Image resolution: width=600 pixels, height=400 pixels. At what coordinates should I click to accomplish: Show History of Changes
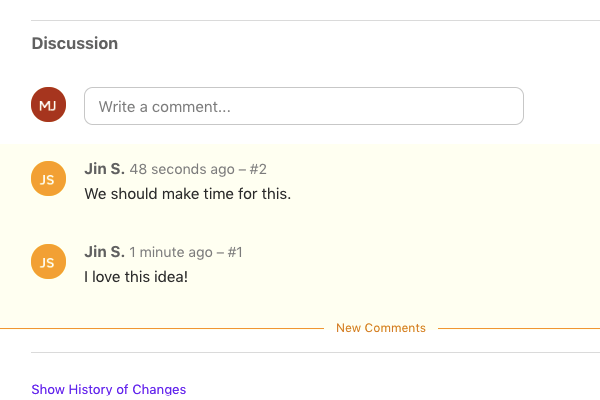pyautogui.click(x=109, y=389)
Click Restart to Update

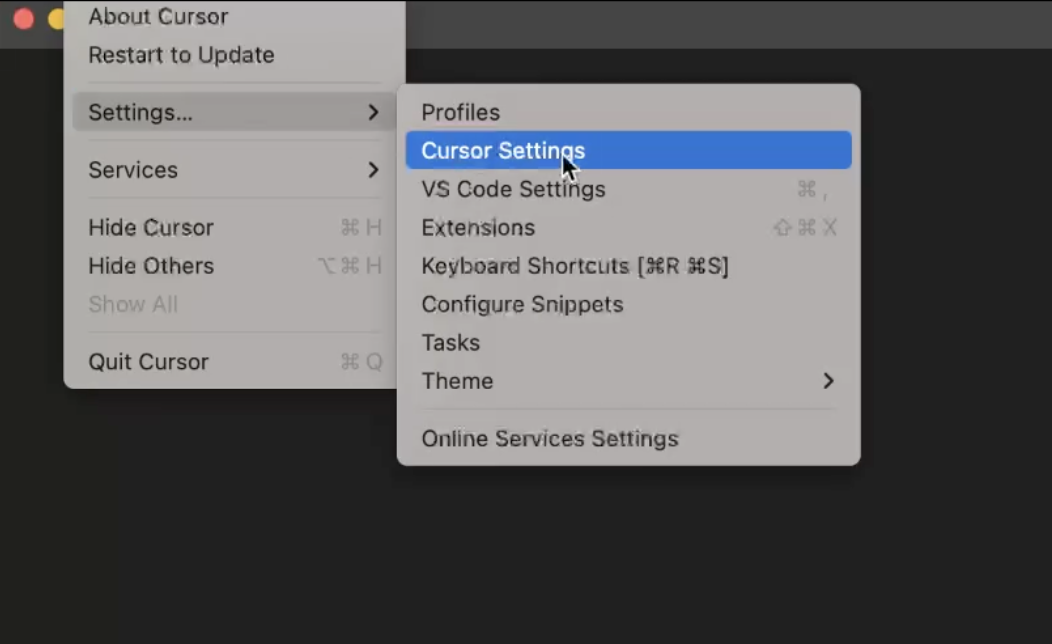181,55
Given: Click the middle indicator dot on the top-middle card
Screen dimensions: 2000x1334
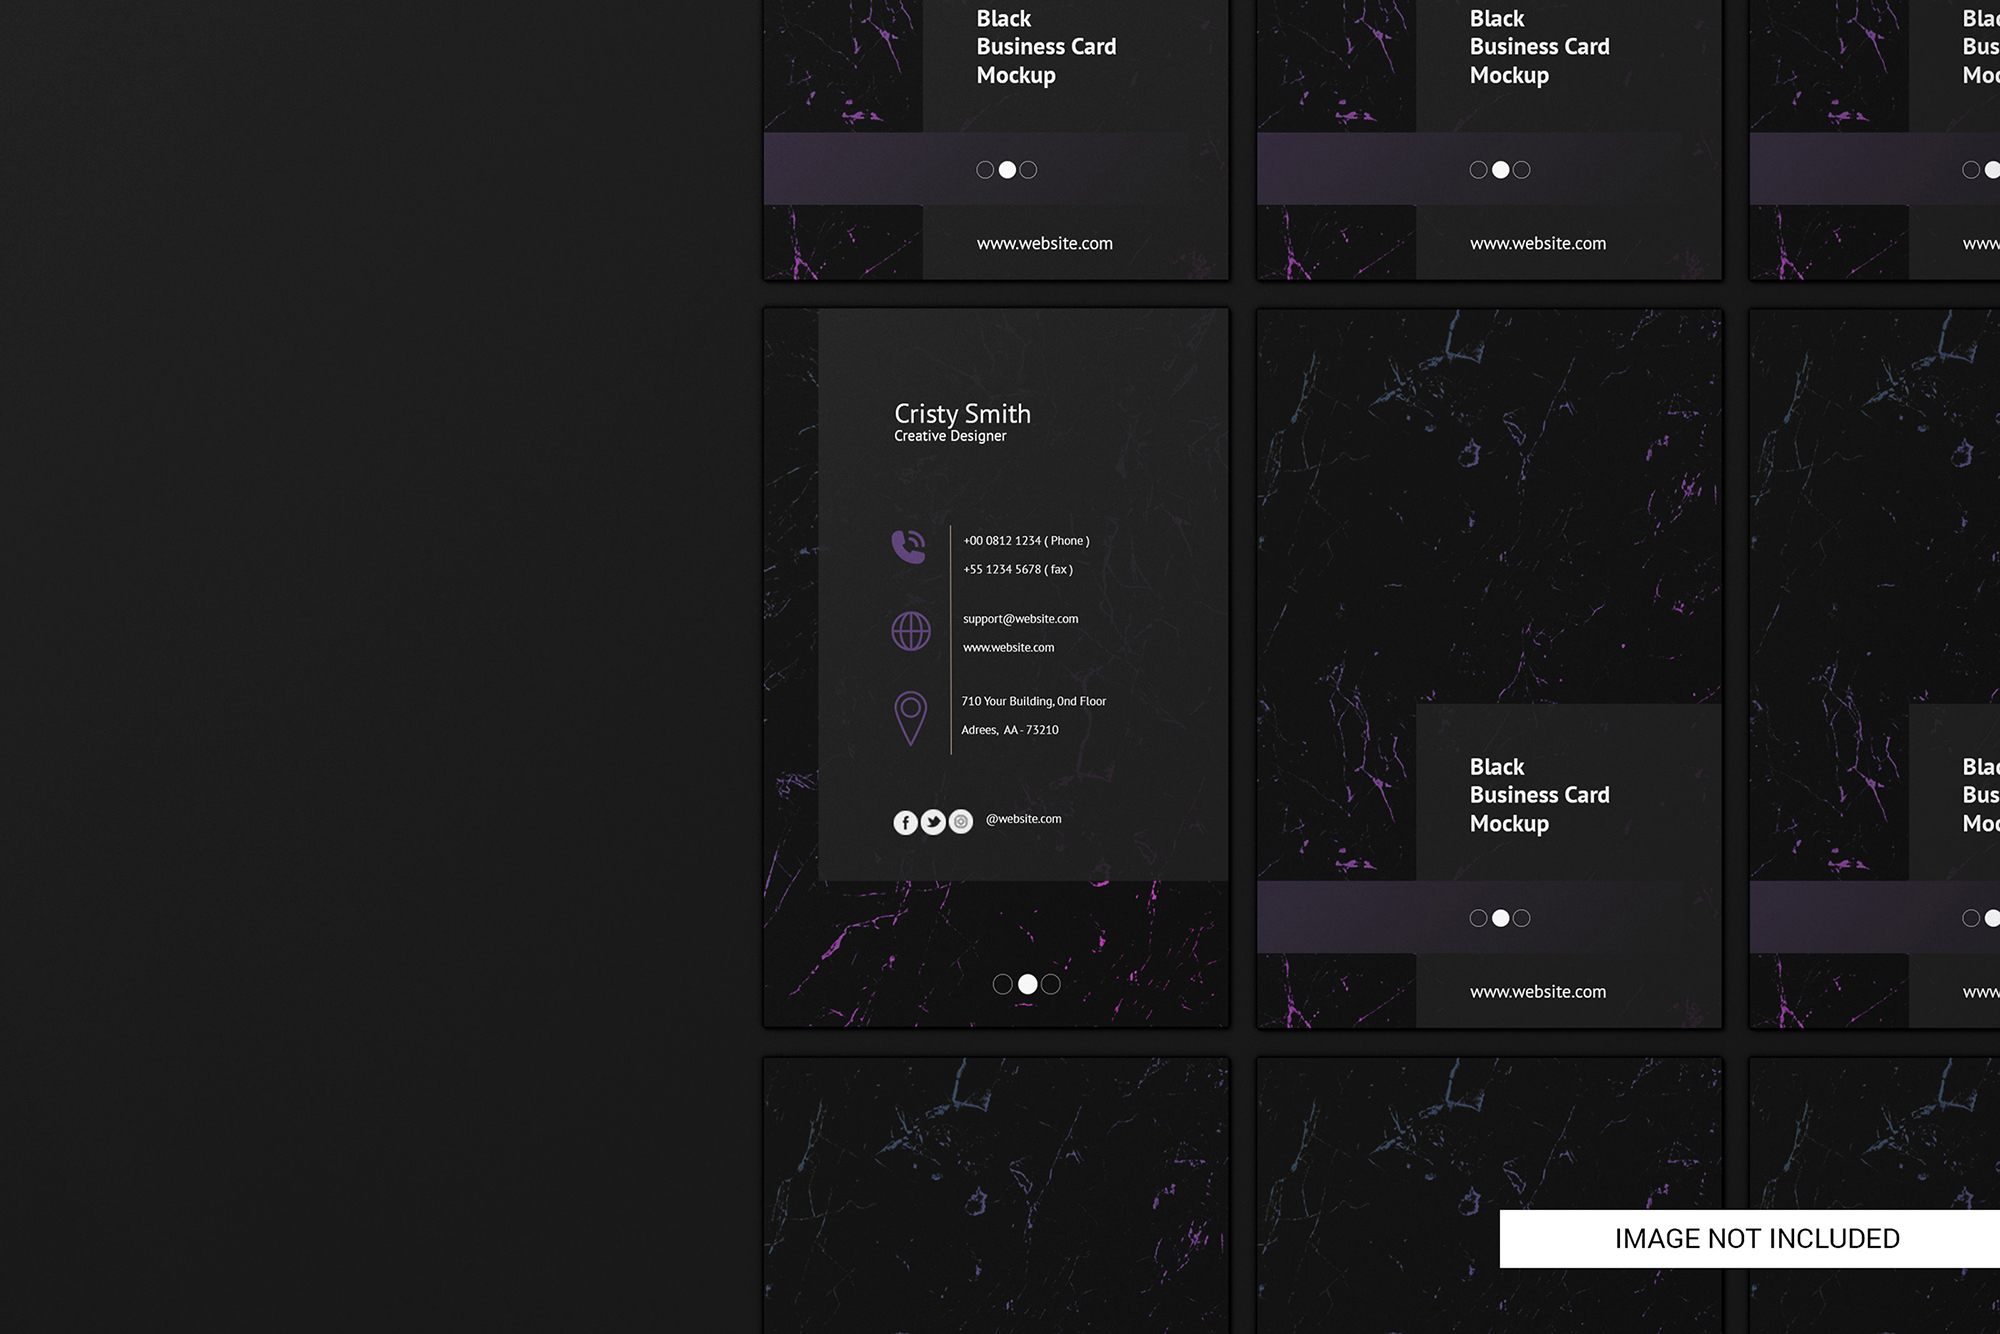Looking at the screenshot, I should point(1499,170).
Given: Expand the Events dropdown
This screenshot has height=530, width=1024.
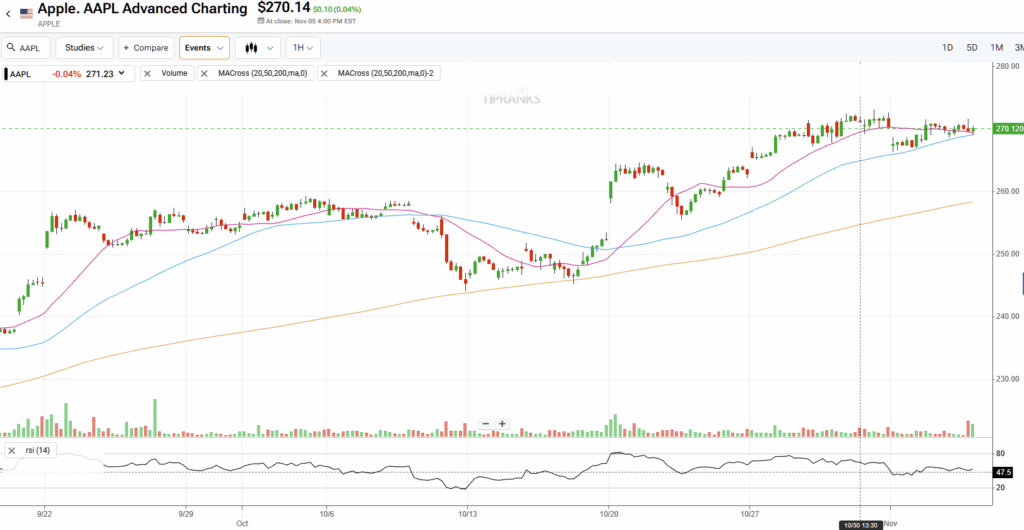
*****
• Exercise aim:
Convert the text of the records above into a JSON list of strings, one string per line, skipping blank lines and leaving the pictures out.

• The solution:
[
  "Image resolution: width=600 pixels, height=400 pixels. At what coordinates should I click to accomplish: Show History of Changes",
  "pyautogui.click(x=109, y=389)",
  "Click Restart to Update",
  "181,55",
  "Given: Click the middle indicator dot on the top-middle card",
  "Screen dimensions: 2000x1334",
  "Looking at the screenshot, I should point(1499,170).",
  "Given: Expand the Events dropdown",
  "This screenshot has height=530, width=1024."
]